→ What to produce
Report all lines from the entries below in which "green" appears.

→ Data for review
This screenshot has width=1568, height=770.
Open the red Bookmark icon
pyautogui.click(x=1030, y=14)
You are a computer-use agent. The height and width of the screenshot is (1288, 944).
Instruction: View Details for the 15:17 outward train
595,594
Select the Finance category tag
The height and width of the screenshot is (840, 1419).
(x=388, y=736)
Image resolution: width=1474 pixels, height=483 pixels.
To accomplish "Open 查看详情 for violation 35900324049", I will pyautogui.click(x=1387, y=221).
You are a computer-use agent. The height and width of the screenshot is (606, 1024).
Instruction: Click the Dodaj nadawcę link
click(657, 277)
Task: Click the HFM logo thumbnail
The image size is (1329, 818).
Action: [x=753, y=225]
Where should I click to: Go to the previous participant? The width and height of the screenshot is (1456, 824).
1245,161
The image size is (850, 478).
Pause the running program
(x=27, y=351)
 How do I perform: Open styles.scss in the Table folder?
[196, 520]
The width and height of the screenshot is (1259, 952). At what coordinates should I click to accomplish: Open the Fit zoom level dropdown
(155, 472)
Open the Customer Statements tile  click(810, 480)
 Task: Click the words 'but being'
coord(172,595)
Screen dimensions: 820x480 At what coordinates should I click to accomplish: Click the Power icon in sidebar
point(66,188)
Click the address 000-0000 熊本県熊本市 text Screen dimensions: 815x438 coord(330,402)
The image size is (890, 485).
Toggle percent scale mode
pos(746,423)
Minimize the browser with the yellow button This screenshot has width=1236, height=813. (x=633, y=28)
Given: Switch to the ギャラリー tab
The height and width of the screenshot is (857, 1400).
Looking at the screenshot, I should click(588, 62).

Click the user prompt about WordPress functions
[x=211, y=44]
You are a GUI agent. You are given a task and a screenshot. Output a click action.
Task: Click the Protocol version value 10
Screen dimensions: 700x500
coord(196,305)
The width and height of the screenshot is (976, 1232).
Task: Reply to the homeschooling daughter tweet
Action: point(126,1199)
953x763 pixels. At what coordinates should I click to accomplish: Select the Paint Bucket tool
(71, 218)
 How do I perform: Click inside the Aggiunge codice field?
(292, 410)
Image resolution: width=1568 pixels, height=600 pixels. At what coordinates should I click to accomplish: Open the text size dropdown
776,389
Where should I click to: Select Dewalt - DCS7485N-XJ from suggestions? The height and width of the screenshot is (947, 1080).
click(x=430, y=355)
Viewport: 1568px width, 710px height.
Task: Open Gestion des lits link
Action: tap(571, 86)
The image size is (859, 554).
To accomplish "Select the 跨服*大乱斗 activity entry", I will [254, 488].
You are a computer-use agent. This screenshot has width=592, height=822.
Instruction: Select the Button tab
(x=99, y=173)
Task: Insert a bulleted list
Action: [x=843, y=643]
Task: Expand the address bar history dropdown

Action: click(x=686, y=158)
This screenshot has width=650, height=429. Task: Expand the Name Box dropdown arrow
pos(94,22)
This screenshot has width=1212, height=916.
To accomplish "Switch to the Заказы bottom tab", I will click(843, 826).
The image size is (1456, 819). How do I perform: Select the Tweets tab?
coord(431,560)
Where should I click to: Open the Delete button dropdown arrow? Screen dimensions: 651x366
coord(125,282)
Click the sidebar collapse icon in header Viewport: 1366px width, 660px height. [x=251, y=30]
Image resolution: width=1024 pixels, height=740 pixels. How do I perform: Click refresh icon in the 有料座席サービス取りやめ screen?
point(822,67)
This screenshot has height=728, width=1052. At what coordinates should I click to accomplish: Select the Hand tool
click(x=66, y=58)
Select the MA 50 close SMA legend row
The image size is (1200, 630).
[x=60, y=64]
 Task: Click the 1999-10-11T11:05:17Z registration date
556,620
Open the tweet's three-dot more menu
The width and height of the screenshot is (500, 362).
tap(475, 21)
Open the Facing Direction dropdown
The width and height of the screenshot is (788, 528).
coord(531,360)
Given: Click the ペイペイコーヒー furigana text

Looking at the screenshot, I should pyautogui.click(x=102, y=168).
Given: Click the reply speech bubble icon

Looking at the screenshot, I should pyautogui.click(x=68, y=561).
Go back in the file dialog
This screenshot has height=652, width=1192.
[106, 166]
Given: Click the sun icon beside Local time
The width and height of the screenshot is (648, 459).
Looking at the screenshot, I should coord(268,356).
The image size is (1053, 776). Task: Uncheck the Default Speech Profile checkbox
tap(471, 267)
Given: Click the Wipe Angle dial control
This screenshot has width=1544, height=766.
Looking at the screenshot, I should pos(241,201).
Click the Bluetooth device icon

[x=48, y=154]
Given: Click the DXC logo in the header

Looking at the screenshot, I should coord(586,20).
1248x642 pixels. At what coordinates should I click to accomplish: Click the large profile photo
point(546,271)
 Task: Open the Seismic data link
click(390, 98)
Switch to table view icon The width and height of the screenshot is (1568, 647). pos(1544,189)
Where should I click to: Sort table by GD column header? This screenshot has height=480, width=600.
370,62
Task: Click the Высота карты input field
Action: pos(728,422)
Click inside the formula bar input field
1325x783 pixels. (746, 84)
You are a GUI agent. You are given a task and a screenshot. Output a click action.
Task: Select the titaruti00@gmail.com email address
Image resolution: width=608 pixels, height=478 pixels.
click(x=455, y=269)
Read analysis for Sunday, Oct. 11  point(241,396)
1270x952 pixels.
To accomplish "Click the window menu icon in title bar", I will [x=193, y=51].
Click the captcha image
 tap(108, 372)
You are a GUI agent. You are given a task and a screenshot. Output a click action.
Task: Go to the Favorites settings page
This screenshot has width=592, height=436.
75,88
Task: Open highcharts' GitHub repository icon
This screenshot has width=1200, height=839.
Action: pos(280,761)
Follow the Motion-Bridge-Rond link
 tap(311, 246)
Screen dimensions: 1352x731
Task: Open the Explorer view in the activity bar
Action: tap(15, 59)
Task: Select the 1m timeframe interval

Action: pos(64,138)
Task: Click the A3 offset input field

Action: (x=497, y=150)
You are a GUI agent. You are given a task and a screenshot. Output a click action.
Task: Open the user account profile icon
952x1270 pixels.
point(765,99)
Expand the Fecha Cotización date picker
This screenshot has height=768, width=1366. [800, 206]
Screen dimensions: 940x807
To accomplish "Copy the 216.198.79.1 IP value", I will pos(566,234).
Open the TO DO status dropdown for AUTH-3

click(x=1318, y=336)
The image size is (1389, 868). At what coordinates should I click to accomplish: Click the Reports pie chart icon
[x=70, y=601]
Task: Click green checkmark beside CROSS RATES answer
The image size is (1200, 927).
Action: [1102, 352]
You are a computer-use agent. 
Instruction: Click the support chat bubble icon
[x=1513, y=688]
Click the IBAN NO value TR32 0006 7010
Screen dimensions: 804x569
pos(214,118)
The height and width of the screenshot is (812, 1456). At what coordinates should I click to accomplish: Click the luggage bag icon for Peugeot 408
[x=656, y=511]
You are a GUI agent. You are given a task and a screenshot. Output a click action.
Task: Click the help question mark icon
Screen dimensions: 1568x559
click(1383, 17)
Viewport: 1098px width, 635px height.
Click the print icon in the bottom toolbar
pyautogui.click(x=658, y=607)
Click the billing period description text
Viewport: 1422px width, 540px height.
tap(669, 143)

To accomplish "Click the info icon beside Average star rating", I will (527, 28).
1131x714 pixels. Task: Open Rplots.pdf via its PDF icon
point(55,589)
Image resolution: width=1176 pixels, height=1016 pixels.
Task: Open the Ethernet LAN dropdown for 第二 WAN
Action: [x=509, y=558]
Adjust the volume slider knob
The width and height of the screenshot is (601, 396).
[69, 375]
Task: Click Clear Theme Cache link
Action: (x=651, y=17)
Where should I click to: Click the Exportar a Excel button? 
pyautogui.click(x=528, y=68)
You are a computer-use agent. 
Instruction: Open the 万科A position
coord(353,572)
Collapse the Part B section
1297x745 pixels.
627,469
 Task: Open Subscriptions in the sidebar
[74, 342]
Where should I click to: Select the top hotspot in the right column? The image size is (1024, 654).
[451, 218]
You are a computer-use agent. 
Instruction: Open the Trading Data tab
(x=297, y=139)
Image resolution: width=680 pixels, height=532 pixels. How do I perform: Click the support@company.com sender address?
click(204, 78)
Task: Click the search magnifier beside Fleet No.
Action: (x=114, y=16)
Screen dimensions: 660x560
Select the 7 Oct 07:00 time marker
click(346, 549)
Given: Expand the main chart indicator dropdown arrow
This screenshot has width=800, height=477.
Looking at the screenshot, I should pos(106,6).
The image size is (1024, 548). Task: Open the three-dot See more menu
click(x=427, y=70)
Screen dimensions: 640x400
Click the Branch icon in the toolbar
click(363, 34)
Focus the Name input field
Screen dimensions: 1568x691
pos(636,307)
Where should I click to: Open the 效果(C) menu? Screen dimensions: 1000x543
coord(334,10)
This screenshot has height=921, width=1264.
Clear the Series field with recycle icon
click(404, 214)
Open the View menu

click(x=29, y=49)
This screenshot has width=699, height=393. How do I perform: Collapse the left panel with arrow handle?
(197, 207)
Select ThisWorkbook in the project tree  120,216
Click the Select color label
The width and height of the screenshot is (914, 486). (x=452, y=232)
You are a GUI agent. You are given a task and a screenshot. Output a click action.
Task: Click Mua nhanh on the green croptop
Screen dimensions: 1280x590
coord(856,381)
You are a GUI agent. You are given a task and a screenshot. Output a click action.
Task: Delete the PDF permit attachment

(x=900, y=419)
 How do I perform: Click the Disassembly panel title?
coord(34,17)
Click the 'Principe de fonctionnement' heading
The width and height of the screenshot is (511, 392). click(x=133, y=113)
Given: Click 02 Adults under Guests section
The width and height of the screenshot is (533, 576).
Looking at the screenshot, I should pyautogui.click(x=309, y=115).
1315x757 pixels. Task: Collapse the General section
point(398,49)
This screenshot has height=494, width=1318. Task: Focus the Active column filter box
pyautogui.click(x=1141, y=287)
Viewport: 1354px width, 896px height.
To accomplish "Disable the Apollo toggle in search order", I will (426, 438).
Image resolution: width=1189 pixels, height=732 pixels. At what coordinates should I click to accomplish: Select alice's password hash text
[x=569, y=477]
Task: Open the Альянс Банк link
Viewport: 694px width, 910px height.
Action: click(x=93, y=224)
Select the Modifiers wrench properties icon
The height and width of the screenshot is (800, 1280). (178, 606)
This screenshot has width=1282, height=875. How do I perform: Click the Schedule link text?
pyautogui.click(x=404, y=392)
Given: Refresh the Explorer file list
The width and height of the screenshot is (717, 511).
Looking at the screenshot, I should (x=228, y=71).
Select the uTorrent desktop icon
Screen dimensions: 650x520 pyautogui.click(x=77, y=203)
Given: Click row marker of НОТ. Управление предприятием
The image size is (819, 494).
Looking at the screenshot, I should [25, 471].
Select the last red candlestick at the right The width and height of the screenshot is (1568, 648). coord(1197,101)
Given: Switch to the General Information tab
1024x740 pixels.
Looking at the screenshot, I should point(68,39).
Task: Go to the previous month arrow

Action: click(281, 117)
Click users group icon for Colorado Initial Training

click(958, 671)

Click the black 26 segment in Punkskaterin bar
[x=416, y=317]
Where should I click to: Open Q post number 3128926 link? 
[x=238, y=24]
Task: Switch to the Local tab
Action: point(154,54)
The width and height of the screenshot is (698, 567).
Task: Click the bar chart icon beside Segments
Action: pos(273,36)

→ Reply
Task: Click green checkmark beside CROSS RATES answer
Task: Click Mua nhanh on the green croptop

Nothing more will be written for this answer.